Trading Ability – checklist for directors & officers

The announcement of temporary relief for directors for insolvent trading personal liability – or the new ‘COVID-19 Safe Harbour‘ – will provide some useful immediate benefit for companies and their directors. This is an opportunity for directors and officers to check the trading ability of their company (ie checking whether the continuation of the business is even an option).

The amount of information available can be overwhelming. It is important that Directors and Officers get the fundamentals right. We have prepared 14 critical points for consideration about a company’s trading ability:

  1. Insurance – assets, D&O/management liability, business interruption?
  2.  Computerised systems, backups, remote access, security
  3. Secure physical assets, books & records
  4.  Employees and contractors – are they available/cooperative? Can they work remotely?
  5. Plant & equipment – is it adequate and in working order?
  6. Financed assets – are there arrears? Threat of repossession?
  7. Customers – how is the pipeline for the next month? Is there enough demand?
  8. Stock take / assess inventory on hand – PPSR matters?
  9. Suppliers – prepared to continue supplying? Pay cash on delivery?
  10.  Be careful if you’re entrusting creditors with company assets (including transportation/delivery of goods…)

== AVAILABLE DATA ==
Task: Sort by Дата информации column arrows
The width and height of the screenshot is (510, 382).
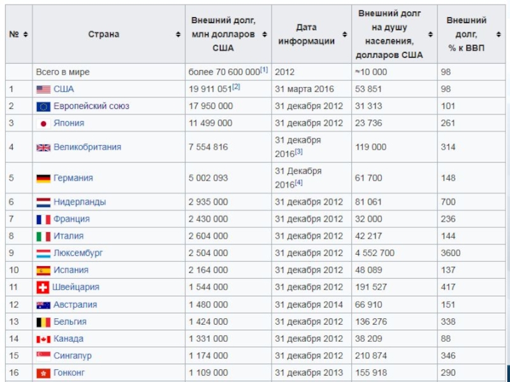Action: coord(344,34)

== EXERCISE SET ==
1. From the directors' trading ability checklist, copy the text word for word, starting at "1. Insurance –" and ending at "transportation/delivery of goods…)".
2. Using the directors' trading ability checklist, state whether each statement agrees with it, answering yes or no and quoting the deciding words: (a) The COVID-19 Safe Harbour is described as permanent relief for directors. (b) Checking trading ability means checking whether continuing the business is even an option. (c) The checklist asks whether plant and equipment is adequate and in working order.

== RESULTS BY TASK ==
1.
1. Insurance – assets, D&O/management liability, business interruption?
  2.  Computerised systems, backups, remote access, security
  3. Secure physical assets, books & records
  4.  Employees and contractors – are they available/cooperative? Can they work remotely?
  5. Plant & equipment – is it adequate and in working order?
  6. Financed assets – are there arrears? Threat of repossession?
  7. Customers – how is the pipeline for the next month? Is there enough demand?
  8. Stock take / assess inventory on hand – PPSR matters?
  9. Suppliers – prepared to continue supplying? Pay cash on delivery?
  10.  Be careful if you’re entrusting creditors with company assets (including transportation/delivery of goods…)

2.
(a) No: "temporary relief for directors for insolvent trading personal liability"
(b) Yes: "ie checking whether the continuation of the business is even an option"
(c) Yes: "Plant & equipment – is it adequate and in working order?"